Last Christmas, I got one of my favorite gifts ever: the complete Broadway soundtrack to Rent. I have listened to the soundtrack an estimated 475 times. At one point, the CDs disappeared -- I think my family hid them. No worries: I had already ripped them to my computer.

One of the things I love about the Broadway version, as opposed to the movie, is that it really is an opera. Unlike, say, The Sound of Music, or Into the Woods, you can follow almost the entire plot of the musical simply from the recording.

It has turned into a great -- if unlikely -- teaching tool.

I have preteens, late elementary and middle school kids. They are getting the standard "Just Say No" drugs and alcohol education, and the older is beginning to get AIDS and sex-ed talks. (Even in California, abstinence only education has hit.) I have a great problem with the way these are taught. First of all is the simple excessiveness: one child told me I shouldn't use ammonia-based cleaning solution because a D.A.R.E. officer told him it was a bad idea. But more importantly, I think they teach kids to view others with a lack of compassion.

It starts out "Using drugs and alcohol is bad, using drugs and alcohol is stupid." It turns into "Stupid people use drugs, bad people use drugs." What happens then when a kid is confronted with someone who uses drugs or alcohol? Either they demonize the user as being bad or stupid, or they discard what they are taught about drugs or alcohol, not all of which is bad.

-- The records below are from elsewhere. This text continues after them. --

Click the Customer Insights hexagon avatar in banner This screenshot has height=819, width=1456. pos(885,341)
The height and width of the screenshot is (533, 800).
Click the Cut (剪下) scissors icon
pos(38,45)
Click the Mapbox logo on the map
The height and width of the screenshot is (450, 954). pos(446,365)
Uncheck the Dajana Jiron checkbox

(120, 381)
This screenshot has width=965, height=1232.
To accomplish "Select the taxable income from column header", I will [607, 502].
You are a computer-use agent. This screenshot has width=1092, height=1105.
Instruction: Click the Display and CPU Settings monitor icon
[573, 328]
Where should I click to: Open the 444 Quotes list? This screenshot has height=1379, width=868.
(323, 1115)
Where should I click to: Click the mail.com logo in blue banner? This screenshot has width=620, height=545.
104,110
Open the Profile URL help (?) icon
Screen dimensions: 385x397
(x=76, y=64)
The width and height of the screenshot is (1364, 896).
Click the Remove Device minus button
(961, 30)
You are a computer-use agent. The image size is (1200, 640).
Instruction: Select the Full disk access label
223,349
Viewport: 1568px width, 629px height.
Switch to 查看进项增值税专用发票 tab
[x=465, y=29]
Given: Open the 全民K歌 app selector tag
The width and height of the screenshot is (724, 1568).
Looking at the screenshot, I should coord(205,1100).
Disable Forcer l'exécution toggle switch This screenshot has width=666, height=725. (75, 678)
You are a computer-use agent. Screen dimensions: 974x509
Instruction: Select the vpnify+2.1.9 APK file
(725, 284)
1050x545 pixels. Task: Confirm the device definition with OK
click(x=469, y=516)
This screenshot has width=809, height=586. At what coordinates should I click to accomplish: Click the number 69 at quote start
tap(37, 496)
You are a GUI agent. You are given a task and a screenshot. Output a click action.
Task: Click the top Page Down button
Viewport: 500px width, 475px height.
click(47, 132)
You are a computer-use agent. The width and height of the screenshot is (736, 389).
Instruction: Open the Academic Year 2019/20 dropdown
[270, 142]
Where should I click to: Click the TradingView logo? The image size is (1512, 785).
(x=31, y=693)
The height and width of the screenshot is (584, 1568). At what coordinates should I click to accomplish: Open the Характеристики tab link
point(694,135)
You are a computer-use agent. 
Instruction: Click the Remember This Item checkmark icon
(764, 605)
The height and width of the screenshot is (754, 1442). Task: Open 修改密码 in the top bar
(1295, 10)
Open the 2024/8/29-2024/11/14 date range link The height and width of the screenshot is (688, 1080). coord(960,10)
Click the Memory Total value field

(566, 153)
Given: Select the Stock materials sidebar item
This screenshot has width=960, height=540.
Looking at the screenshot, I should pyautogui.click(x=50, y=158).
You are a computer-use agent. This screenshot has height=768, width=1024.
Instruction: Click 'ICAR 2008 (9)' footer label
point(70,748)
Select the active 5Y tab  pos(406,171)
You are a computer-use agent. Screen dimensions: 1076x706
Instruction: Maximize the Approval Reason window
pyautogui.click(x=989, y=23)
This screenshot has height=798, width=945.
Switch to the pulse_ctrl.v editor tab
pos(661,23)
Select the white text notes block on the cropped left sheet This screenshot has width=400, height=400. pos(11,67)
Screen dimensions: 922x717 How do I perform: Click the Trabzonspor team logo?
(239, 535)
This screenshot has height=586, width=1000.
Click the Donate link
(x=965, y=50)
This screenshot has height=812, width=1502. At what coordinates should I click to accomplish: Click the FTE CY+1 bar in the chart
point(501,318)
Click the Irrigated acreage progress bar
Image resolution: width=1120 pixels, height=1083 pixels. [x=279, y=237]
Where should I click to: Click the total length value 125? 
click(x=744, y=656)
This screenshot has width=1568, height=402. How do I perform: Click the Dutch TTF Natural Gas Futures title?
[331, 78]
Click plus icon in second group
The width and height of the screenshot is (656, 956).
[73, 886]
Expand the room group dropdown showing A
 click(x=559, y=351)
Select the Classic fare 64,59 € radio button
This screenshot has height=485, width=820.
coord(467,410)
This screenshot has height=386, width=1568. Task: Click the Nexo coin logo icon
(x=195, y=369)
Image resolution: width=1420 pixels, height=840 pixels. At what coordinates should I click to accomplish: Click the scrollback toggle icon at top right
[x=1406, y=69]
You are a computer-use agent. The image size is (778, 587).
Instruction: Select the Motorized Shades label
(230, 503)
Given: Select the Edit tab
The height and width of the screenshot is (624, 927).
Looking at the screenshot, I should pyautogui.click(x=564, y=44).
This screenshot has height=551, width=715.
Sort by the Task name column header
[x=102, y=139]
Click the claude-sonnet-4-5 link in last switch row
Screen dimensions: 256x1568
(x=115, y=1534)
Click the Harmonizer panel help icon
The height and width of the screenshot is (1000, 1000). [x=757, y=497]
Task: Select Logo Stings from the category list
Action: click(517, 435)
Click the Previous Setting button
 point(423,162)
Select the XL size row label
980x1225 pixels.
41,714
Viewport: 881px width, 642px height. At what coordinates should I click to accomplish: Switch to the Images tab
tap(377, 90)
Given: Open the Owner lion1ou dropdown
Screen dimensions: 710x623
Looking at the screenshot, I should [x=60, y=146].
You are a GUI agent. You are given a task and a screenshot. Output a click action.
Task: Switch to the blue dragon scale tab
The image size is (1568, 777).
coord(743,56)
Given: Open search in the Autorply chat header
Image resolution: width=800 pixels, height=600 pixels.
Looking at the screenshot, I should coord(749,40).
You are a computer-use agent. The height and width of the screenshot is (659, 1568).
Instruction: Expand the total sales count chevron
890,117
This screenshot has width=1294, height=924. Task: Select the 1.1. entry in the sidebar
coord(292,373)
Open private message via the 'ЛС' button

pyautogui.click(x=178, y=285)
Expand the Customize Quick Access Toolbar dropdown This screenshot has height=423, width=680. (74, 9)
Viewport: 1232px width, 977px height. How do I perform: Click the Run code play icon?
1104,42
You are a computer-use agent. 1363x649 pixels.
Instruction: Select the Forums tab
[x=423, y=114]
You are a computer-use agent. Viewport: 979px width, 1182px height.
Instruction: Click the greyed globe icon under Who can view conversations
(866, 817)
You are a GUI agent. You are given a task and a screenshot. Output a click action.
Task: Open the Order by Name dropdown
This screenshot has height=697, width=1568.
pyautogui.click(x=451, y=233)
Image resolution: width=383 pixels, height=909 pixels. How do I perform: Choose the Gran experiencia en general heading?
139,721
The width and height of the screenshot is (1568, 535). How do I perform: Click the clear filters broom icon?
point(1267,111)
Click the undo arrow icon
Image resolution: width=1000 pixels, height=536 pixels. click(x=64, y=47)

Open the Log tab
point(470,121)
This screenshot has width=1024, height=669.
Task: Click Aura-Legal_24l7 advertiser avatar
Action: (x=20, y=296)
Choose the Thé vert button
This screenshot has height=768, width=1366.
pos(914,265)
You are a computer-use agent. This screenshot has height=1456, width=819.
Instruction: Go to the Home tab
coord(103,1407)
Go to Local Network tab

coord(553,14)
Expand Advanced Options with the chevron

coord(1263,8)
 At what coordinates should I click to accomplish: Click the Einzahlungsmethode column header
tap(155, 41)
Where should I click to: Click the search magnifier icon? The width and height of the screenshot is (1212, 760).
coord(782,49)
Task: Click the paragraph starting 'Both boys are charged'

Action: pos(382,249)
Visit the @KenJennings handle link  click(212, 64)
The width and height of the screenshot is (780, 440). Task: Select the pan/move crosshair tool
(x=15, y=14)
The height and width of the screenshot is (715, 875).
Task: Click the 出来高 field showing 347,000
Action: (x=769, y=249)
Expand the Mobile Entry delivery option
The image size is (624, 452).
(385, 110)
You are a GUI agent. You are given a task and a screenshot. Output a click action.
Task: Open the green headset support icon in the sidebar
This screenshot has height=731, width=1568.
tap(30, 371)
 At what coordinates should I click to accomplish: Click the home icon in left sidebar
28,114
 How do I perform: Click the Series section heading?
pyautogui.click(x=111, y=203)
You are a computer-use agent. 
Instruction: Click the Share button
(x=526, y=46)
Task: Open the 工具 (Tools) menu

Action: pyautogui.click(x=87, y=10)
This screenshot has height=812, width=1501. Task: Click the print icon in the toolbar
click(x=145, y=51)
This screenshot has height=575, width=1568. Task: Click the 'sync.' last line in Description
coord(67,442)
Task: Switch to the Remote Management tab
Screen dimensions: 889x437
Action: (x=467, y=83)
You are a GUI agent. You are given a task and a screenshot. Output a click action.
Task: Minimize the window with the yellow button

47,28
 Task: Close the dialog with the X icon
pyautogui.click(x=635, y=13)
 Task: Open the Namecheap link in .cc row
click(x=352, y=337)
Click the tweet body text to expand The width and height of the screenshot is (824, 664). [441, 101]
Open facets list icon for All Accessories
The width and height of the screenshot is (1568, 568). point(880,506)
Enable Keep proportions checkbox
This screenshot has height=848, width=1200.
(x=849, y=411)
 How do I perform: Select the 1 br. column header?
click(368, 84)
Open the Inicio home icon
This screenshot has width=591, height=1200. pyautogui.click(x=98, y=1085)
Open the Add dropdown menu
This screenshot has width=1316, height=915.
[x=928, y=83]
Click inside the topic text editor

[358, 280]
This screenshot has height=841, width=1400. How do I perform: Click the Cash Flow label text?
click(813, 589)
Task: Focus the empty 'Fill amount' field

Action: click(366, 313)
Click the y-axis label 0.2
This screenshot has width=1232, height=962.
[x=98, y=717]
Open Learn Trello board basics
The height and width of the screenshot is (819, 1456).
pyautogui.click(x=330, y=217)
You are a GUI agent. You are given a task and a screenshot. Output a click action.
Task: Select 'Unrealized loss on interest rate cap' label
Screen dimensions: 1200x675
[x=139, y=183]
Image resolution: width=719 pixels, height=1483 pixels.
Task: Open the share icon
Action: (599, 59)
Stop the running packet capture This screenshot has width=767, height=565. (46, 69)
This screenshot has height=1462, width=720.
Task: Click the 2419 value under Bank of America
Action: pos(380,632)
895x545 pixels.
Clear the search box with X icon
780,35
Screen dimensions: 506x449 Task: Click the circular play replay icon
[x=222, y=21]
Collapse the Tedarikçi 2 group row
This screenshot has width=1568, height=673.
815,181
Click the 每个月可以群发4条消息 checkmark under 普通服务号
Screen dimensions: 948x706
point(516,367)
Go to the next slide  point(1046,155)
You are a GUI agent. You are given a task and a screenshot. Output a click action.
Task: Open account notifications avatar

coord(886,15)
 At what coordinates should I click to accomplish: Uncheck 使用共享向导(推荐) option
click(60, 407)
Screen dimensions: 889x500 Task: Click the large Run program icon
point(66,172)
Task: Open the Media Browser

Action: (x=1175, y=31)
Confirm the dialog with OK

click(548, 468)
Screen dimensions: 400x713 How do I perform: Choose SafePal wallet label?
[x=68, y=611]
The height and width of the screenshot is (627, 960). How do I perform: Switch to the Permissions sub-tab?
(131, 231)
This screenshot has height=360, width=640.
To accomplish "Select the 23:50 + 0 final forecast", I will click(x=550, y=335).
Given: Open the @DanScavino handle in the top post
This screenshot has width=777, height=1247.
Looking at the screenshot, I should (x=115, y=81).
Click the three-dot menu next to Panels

Which is where Rent comes in. While I don't play all of the soundtrack for them (among other things, I skip "La Vie Boheme" because I really don't want to have a discussion about what S&M is), and I'm not keen on the bad language, I do play enough to get a sense of the characters.

Enough to get a sense that Mimi is not a bad person. Roger is not a bad person. They are experiencing consequences of their choices -- and some of those choices were and are bad. Mimi's continued use of heroin, in particular, is a bad choice, to the extent it is a choice, given the nature of addiction. Which led me and my youngest to have a discussion of addiction, and why someone would make such choices, and how that doesn't mean they are beyond help.

It has also proven useful in talking about HIV/AIDS. About what HIV is and does. How about how you cannot get AIDS from casual contact (misinformation they picked up from their peers). About how AIDS is a disease, not a moral judgment, regardless of how you contracted it.

The question of homosexuality has been very easy to deal with: when asked if Angel was Collins's boyfriend, I simply said yes. And whether Maureen and Joanne were girlfriends, likewise. (Both of which led to my happiest parenting moment recently: when my youngest son heard on the radio of a school group arguing for the right to have materials for their afterschool club about how homosexuality is a sin, he responded, "Why do they care if people are gay? It's not like it hurts them any. Why can't they mind their own business?")

I wish I could write to Jonathan Larson and tell him how important his work is. Wherever he is in the afterlife, I hope he knows.